◆ What you have to do
Each line of the data holding "Motociclista" should be found and copied.

◆ Records shown
··········
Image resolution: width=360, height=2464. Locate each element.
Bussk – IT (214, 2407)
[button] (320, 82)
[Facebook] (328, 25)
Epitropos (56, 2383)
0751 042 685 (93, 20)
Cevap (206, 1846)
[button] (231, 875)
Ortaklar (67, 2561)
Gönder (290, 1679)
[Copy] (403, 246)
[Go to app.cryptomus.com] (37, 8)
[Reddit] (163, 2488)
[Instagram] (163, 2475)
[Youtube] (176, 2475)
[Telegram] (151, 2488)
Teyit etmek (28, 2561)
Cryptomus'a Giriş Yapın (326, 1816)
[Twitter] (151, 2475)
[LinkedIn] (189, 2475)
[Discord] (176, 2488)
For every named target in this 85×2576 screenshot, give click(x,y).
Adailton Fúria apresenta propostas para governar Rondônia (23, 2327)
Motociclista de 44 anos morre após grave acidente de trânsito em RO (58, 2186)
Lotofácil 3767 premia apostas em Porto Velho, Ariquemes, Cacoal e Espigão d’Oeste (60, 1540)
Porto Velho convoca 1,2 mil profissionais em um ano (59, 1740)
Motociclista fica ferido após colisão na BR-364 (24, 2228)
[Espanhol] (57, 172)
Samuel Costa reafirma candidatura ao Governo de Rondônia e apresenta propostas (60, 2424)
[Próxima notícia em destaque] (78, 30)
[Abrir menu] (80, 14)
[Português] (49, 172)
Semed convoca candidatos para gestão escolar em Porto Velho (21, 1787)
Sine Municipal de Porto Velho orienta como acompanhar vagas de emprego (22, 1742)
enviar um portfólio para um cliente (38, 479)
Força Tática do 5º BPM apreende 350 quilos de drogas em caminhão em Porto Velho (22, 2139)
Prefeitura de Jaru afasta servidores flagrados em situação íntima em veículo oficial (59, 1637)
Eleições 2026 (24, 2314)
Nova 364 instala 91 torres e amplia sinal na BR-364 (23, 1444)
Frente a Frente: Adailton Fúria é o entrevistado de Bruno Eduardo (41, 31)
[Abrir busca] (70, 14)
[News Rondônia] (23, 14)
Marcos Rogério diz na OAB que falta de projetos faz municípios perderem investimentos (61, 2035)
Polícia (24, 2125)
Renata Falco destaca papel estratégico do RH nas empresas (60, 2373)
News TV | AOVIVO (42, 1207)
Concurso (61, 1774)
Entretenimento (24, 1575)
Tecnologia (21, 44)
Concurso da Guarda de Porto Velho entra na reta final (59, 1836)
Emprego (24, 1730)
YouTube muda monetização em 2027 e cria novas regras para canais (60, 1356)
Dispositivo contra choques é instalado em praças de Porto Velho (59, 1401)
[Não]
··········
◆ Exercise output
Motociclista de 44 anos morre após grave acidente de trânsito em RO (58, 2186)
Motociclista fica ferido após colisão na BR-364 (24, 2228)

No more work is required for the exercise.